## begin Page excerpt
Lower-income refugees struggle to get by in dreary downtown apartments, overstaying their visas for peaceful nights, while middle-class Iraqis say life here is better than at home.

"I bought a house better than my house in Baghdad. My daughter is in a very good school here," said Ammar Elias, a Christian businessman sharing breakfast with a Sunni friend at an Iraqi diner. "Of course, I miss my country, but what can I find in my country now? When I look at Iraq, I cry."

Both men reached for tiny cups of ultra-sweet, dark tea made the Iraqi way. It was a chilly day in Amman; the weather made Elias and his friend long for a winter breeze off the Tigris River.

"This is Baghdad now," Elias said with a rueful smile. "I've been here three years, and I don't think I've talked to a Jordanian. My street is all Iraqi, my neighbors are all Iraqi. I don't feel like I'm in Amman."

Even the restaurant where they sat, Qaddouri, is a replica of one nestled along the riverfront on famed Abu Nawas Street in Baghdad. After it was blown up in a car bombing last year, the owners rebuilt in Amman. Just like the original, the new one opens at 3 a.m. to serve hordes of homesick Iraqis baggila, a traditional breakfast dish of fried eggs, seasoned bread and fava beans.

The only ingredient missing, said manager Imad Hamdi, is the pure Iraqi cooking oil that Jordanian customs officers poured out at the border.

"We wish all these places were still in Baghdad, but this is our fate," Hamdi said. "The smell of Baghdad, the taste of it, that's what I miss. The palaces, the rivers, the history. It was special."

The Iraqi consul in Amman puts the number of Iraqis here at 600,000, climbing to 800,000 when school is out and more families arrive for summer. At least that many more have fled to Syria, Egypt and other countries, testament to the viciousness of the war in their homeland. The departed represent about 5 percent of Iraq's population of 27 million.

A Human Rights Watch report released ahead of Bush's visit called on the president to help Jordan cope with the stream of refugees to prevent "sending them back into mortal danger." Jordan hasn't issued a formal plea for help, but strains are evident: Immigration officials have stepped up enforcement against Iraqis who've overstayed their visas, leading Human Rights Watch to ask Jordan to grant them refugee status.
## end Page excerpt
## begin Given information
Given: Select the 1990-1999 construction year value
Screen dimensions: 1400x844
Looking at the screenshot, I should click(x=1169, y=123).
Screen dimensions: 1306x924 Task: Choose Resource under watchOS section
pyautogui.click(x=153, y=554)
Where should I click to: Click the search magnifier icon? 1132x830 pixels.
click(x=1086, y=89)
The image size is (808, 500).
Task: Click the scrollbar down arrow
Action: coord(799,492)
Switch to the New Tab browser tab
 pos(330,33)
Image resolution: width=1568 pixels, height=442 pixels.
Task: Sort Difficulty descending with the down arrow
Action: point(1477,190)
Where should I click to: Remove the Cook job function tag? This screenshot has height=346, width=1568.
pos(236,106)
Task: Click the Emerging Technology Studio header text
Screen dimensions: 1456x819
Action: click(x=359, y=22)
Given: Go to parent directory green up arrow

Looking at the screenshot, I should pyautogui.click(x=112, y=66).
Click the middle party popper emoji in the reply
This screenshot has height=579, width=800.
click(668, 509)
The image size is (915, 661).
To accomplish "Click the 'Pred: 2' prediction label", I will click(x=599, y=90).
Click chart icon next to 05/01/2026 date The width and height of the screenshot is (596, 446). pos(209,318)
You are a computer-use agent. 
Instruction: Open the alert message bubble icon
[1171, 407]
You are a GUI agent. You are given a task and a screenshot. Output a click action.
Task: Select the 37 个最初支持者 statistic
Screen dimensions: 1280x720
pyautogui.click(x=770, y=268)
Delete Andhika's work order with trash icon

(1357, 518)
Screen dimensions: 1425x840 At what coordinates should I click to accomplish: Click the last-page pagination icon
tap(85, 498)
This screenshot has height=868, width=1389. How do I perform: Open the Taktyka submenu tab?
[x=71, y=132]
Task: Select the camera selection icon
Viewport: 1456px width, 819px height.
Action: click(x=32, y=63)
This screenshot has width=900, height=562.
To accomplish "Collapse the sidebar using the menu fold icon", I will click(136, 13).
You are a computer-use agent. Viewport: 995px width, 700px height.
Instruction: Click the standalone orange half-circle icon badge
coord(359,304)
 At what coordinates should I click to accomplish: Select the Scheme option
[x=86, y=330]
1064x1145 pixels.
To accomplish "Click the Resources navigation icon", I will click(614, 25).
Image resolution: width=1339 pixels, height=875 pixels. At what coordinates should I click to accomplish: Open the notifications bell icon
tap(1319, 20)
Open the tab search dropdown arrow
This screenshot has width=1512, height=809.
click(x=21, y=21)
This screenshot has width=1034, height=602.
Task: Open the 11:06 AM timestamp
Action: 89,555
## end Given information
*To-do list*:
1. Condense the paragraph of the article on Iraqis in Amman that begins "Even the restaurant where they sat" into a shorter version that keeps its main facts.
2. Reproduce word for word the passage of the article on Iraqis in Amman between "The only ingredient" and "of 27 million.", inclusive.
The data has no connection to the text about Iraqis in Amman.

*Worked solutions*:
1. Qaddouri restaurant copies one on Baghdad's Abu Nawas Street. After a car bomb destroyed the original last year, the owners rebuilt in Amman. Like the original, it opens at 3 a.m. and serves homesick Iraqis baggila, a traditional breakfast of fried eggs, seasoned bread and fava beans.

2.
The only ingredient missing, said manager Imad Hamdi, is the pure Iraqi cooking oil that Jordanian customs officers poured out at the border.

"We wish all these places were still in Baghdad, but this is our fate," Hamdi said. "The smell of Baghdad, the taste of it, that's what I miss. The palaces, the rivers, the history. It was special."

The Iraqi consul in Amman puts the number of Iraqis here at 600,000, climbing to 800,000 when school is out and more families arrive for summer. At least that many more have fled to Syria, Egypt and other countries, testament to the viciousness of the war in their homeland. The departed represent about 5 percent of Iraq's population of 27 million.